── 抜粋

もう一つ気になったのは、映画の原題になっている“ペリカン文書”の関係性が分かりにくいこと。
ペリカンの休息地を守る保護活動に対して、その地で油田開発を行いたい実業家が裁判を有利に進めたいと目論見、
起こした事件であるということと、劇中に語られている“ペリカン文書”の意味合いが、素人にはとっても分かりにくい。
まぁ、その実業家が合衆国大統領を含めて政治の世界に内通していて、政治家もダンマリというのは、よくあることだ。

しかし、本作で描かれた実業家は仲間の弁護士事務所を総動員するように大掛かりな工作活動にでる。
自身が首謀者として逮捕されるリスクを差し置いて、行動に出るほど、この油田開発には勝算があったのでしょう。
この辺の前後関係については、もっと丁寧に描いて欲しかったし、もっと整頓した形で物語を語って欲しい。

ましてやダービーの命を狙うにしても、ここまで大掛かりな作戦とあっては大きなリスクを伴うはず。
このリスクとベネフィットを天秤にかけると、ベネフィットが上回るからこそ行動に出ていたはずで、
そのベネフィットであるはずの油田開発が具体的にどれくらい利益を生むのか、そこはもっと言及しても良かったかな。

これは社会派映画としての側面があるからこそ、もっとしっかりと背景を描いて欲しかったところ。

────
── データ

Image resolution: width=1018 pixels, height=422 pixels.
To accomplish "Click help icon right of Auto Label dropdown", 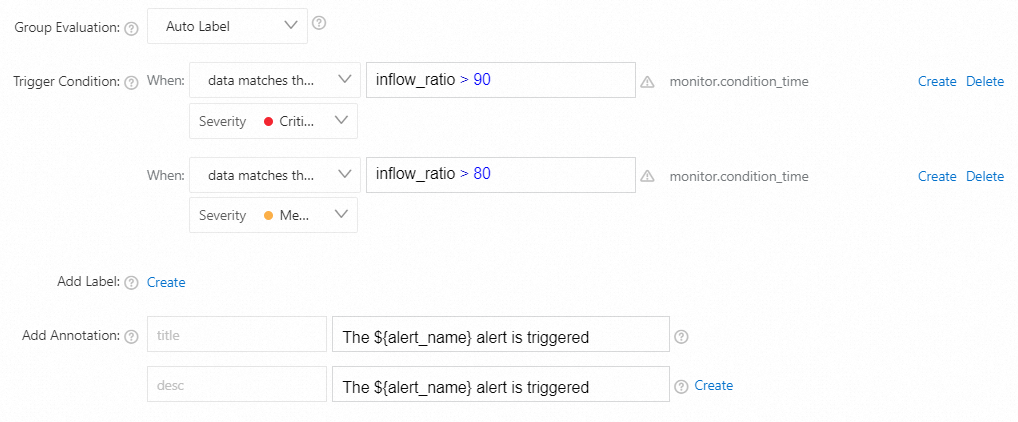I will [x=319, y=23].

────

やること:
上にある映画「ペリカン文書」についての抜粋を、最初から最後まで一字も変えずに書き写してください。

解答:
もう一つ気になったのは、映画の原題になっている“ペリカン文書”の関係性が分かりにくいこと。
ペリカンの休息地を守る保護活動に対して、その地で油田開発を行いたい実業家が裁判を有利に進めたいと目論見、
起こした事件であるということと、劇中に語られている“ペリカン文書”の意味合いが、素人にはとっても分かりにくい。
まぁ、その実業家が合衆国大統領を含めて政治の世界に内通していて、政治家もダンマリというのは、よくあることだ。

しかし、本作で描かれた実業家は仲間の弁護士事務所を総動員するように大掛かりな工作活動にでる。
自身が首謀者として逮捕されるリスクを差し置いて、行動に出るほど、この油田開発には勝算があったのでしょう。
この辺の前後関係については、もっと丁寧に描いて欲しかったし、もっと整頓した形で物語を語って欲しい。

ましてやダービーの命を狙うにしても、ここまで大掛かりな作戦とあっては大きなリスクを伴うはず。
このリスクとベネフィットを天秤にかけると、ベネフィットが上回るからこそ行動に出ていたはずで、
そのベネフィットであるはずの油田開発が具体的にどれくらい利益を生むのか、そこはもっと言及しても良かったかな。

これは社会派映画としての側面があるからこそ、もっとしっかりと背景を描いて欲しかったところ。